The protests were overwhelming across the country. In Lagos where we hoped to get some 50,000 protesters, the streets were clogged with millions of people.

The Babangida regime panicked and ordered its Army Chief, General Sani Abacha, to take back the streets by force. Abacha led a long military convoy into Lagos which opened fire on all human beings in sight beginning with youths who were playing football in Apakun/Toyota, Oshodi. That July 6, 1993, the Nigeria Medical Association compiled a figure of 118 corpses brought to the general hospitals in Lagos. They had gunshot wounds with most shot in the back which indicated they were running away when shot.

Despite these huge losses and the arrest of many, including Beko and Gani Fawenmi, we continued the protests. Tragically on the day of the massacres, Abiola denounced us in a public statement. He said his mandate was given without bloodshed so he did not want to reclaim it with bloodshed. Two weeks later, we asked Nigerians to sit at home, and the nation’s streets were deserted.

The continued defiance by the populace, forced the Babangida regime to hand over to a military contraption called the Interim National Government, ING, headed by Ernest Shonekan.

Its primary purpose was to organise new elections supervised by the compromised military. But Abiola said the June 12 election was like a derailed train; so until it was cleared, no other train could use the tracks. He turned to the CD to stop the new election process. Beko, Fasehun and I met Abiola’s representative, Senator Bola Ahmed Tinubu in his office. It was decided that I coordinated the disruption of the ING’s voters registration and review exercise which was necessary for the planned election. We succeeded in doing so across the country and the tottering ING which was later declared illegal by the courts, just needed a push to collapse. But Abiola disagreed with our plans to employ the mass to force the ING out and install him. The alternative he went for was a military coup by alleged pro-June 12 Generals like Oladipo Diya, Chris Ali and Abacha.

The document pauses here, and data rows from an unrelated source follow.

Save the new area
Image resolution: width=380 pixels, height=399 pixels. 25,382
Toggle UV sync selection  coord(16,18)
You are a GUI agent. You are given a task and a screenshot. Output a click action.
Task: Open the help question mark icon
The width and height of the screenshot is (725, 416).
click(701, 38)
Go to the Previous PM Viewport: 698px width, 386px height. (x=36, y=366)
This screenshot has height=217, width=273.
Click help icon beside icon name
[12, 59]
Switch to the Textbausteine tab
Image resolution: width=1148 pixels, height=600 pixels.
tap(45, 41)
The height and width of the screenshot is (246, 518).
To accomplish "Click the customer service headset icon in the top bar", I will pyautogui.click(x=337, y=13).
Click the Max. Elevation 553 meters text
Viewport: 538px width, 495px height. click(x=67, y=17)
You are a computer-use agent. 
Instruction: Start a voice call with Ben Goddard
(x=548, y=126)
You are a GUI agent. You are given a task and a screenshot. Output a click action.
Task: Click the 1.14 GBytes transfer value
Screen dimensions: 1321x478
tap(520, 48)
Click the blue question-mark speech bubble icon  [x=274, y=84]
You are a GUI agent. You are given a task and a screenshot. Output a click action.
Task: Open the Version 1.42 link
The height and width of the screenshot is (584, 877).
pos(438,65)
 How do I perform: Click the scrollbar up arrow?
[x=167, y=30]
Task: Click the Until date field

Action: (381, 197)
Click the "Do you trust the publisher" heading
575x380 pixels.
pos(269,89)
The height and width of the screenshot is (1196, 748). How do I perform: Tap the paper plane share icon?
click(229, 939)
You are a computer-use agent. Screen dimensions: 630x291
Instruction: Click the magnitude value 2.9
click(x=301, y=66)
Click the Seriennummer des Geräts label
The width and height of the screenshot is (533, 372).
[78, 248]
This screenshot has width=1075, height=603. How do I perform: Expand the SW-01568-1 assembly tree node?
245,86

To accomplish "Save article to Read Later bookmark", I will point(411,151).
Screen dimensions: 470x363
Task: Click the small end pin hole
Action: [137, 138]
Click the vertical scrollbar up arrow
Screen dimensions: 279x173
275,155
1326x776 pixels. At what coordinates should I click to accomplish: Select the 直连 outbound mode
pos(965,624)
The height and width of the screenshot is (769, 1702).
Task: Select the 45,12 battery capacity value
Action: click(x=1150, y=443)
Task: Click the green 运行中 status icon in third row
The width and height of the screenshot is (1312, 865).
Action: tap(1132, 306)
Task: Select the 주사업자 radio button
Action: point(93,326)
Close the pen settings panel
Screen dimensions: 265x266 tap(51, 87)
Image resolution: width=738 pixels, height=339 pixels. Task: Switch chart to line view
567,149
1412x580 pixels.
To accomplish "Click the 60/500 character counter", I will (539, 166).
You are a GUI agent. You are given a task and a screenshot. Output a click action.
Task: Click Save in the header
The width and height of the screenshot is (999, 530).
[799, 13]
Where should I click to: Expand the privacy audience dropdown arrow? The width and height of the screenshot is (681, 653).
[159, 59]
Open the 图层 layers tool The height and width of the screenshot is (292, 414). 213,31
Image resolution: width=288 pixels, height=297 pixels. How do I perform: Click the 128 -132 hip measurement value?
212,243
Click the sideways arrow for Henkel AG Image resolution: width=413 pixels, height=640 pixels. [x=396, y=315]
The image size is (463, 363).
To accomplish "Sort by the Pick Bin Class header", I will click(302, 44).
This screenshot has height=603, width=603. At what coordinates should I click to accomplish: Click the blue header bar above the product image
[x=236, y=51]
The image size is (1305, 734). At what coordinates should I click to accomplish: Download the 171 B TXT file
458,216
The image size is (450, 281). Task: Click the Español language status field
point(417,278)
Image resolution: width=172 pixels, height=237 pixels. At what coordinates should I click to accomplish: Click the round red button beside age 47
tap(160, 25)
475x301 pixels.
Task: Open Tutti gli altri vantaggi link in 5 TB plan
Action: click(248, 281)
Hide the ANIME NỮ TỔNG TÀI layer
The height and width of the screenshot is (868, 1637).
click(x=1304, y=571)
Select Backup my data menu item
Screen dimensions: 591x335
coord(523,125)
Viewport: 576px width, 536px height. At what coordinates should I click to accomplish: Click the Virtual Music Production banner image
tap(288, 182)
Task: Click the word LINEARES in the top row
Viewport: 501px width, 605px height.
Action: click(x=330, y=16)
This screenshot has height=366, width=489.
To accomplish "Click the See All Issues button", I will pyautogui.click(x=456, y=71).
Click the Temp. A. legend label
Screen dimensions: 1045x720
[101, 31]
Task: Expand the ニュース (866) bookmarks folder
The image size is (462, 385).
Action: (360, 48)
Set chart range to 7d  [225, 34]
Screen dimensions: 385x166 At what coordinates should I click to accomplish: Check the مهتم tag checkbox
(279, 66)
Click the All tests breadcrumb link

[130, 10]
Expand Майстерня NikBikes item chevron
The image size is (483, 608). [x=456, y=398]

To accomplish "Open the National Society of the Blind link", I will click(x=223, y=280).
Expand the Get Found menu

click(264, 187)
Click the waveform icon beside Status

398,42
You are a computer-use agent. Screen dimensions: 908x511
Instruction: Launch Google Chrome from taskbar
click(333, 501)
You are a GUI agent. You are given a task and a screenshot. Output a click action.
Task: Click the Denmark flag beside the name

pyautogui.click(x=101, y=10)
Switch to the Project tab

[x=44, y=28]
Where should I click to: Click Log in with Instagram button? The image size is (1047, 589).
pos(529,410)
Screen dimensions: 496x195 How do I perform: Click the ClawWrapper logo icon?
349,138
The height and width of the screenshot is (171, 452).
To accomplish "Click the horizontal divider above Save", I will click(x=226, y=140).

We disagreed with the coup and after he met new Head of State, Abacha with Diya and Tinubu as witnesses, we met and warned him to stop his support for the new regime, including his agreement to provide it credible politicians as ministers. But he told us that Abacha was a dwarf, and to greet a dwarf, one had to bend down to his level. It was after it became clear that Abacha and his gang were not going to de-annul the June 12 election and swear him in as President in accordance with their understanding, that the politicians joined the struggle to oust the military from power. It was in that process the National Democratic Coalition, NADECO, coalesced.

NADECO itself had origins in the meetings of the CD and old experienced politicians led by Chief Alfred Rewane with Chief Anthony Enahoro as Deputy. Others included Chiefs Ayo Adebanjo, Ajise and Cornelius Adebayo. After Rewane was murdered in his Ikeja GRA residence where we used to meet, Enahoro led an expanded group and we began meeting mainly in Abiola’s house with Alhaja Kudirat Abiola as hostess. Despite Abacha’s murder of Kudirat, and many like Enahoro, Dan Suleiman, Wole Soyinka and Tinubu forced into exile, the forces that would see the backs of the military had been born.

Let me on this day, pay tribute to two virtually unacknowledged heroes of the democratic struggles. Prince Ademola Adeniji-Adele who was crucial in keeping Abiola safe when the military dictatorship declared him wanted, better dead than alive; and who contributed funds to keep the streets alive for June 12. His undoing was that he later joined the Abacha transition programme. Then there was Chief Rasheed Abiodun Gbadamosi, economist, writer and an assumed apolitical industrialist who when the goons closed in on Abiola, and people were afraid to give him shelter, took the June 12 presidential election winner to his Victoria Island home. One night, when it appeared his home might be compromised, Gbadamosi got Abiola to climb the fence and shelter in the adjacent premises which he also owned.

My salute to these heroes and heroines and hundreds like Bagauda Kaltho who lost their lives in the struggle for democracy in Nigeria.